Sesamin exerts protective effects against diquat-induced acute kidney injury by inhibiting oxidative stress, apoptosis and autophagy: A key role for the SIRT5/FOXO3a signaling pathway

Diquat poisoning leads to acute kidney injury (AKI) with a high mortality rate. Sesamin possesses antioxidant, anti-inflammatory and anti-apoptotic properties. However, whether sesamin can protect against diquat-induced AKI remains unclear. This study aimed to investigate whether sesamin can exert protective effects against diquat-induced AKI and its potential molecular mechanisms. Diquat induced Reactive Oxygen Species (ROS) generation, mitochondrial damage, Apoptosis, and Autophagy in human proximal tubular cells (HK-2 cells). SIRT5, a member of the Sirtuin family of NAD + -dependent histone deacetylases, was slightly increased in diquat-exposed HK-2 cells. Additionally, diquat upregulated FOXO3a protein expression, accompanied by decreased acetyl-FOXO3a and enhanced nuclear translocation of FOXO3a in HK-2 cells. The toxic effects of diquat in HK-2 cells were further exacerbated by SIRT5 knockdown, but ameliorated by SIRT5 overexpression.

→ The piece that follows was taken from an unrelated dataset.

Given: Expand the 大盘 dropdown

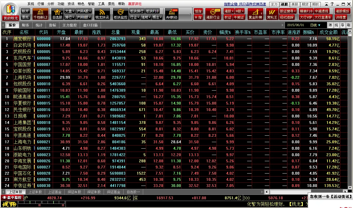Looking at the screenshot, I should click(x=69, y=11).
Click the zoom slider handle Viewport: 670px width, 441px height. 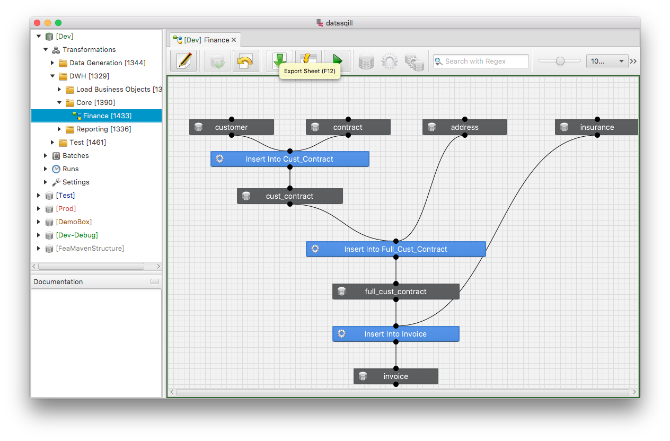[x=560, y=61]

Molecular docking and cellular thermal shift assay indicated that sesamin bound to SIRT5, with PHE70 likely serving as a key binding site. Sesamin attenuated diquat-induced ROS generation, mitochondrial damage, Apoptosis, and Autophagy in HK-2 cells by activating the SIRT5/FOXO3a pathway. Meanwhile, sesamin significantly attenuated diquat-induced AKI in mice by inhibiting oxidative stress, Apoptosis and Autophagy. Collectively, oxidative stress, Apoptosis, and Autophagy are involved in diquat-induced acute kidney injury. SIRT5/FOXO3a signaling pathway contributes to diquat-induced cytotoxicity in renal tubular epithelial cells. Sesamin exerts protective effects against diquat-induced acute kidney injury in mice.

Acute kidney injury; Diquat; FOXO3a; SIRT5; Sesamin.